Это действительно оказывается красноармейский наблюдательный пункт. Они неплохо устроились. Место выбрано очень удачно. Иваны расположились на небольшом холме, и если бы мы пошли прежним маршрутом, то стали бы для них легкими мишенями. Их выдала самоуверенность. Они считали, что мы долго не сможем оклематься после разгрома и не предпримем попытки атаковать. Хорошо было бы нейтрализовать красноармейцев, но бесшумно подобраться к русским мне кажется проблематичным. Малейший шорох - они начнут пальбу, и что нам тогда останется? Закидать их гранатами, обнаружить себя, дав тем самым русским понять, что мы что–то замышляем?
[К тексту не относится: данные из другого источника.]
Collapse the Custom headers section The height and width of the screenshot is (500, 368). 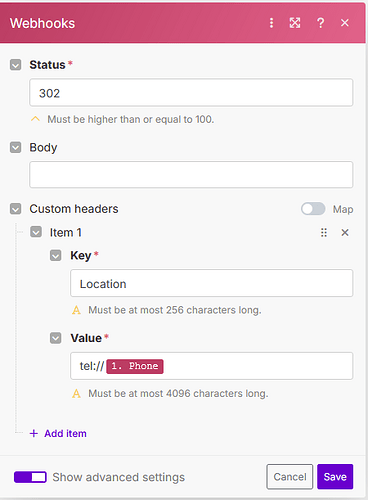(x=16, y=209)
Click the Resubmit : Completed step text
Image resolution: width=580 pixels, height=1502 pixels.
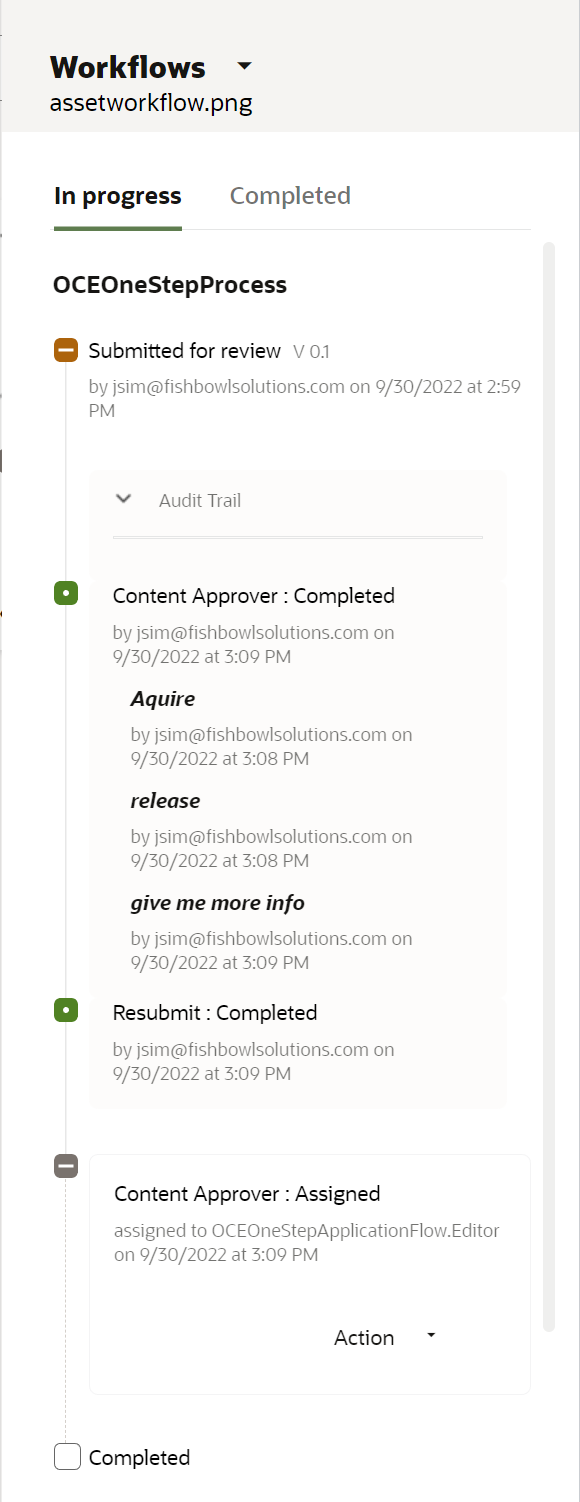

Решаю не связываться. Сколько там человек залегло, неясно, но когда наши основные силы пойдут, у русских не будет шансов, этот пост попросту сметут.
Нам с Земмером необходимо выйти напрямую к траншеям, устроить там засаду, и я намерен эту задачу выполнить. Скрытые ночной темнотой, мы все дальше забираемся в глубь леса. Теперь двигаемся очень осторожно, понимая, что такие посты, как тот, который нам удалось благополучно обойти, русские могут понаставить где угодно. И пусть они сейчас опьянены быстрыми победами, глупцами их не считаю.
Мы уже подбираемся к русским окопам и можем разглядеть их в бинокль. Иваны не спят. Они запускают в небо осветительные ракеты, многие солдаты бодрствуют, бродят в окопах, особенно не прячась. Столь наглое их поведение раздражает. Русские не боятся ничего и никого. Они оказались настолько беспечными, что не подтянули на эти позиции ни тяжелую артиллерию, ни танки. Теоретически их можно брать голыми руками, вот только… "Эх, ну почему они не французы и не поляки… - проносится в голове мысль. - Мы бы их за полчаса сделали…"
Жестом указываю направление Земмеру, который следует за мной, как тень. Мы почти на месте. Окопы русских просматриваются отсюда великолепно. Земмер находится в метре от меня. Роли распределены заранее, у каждого своя конкретная задача - он в бинокль должен наблюдать за русскими позициями, выискивать командный состав и указывать мне на его местонахождение. Моя работа заключается в ликвидации противника.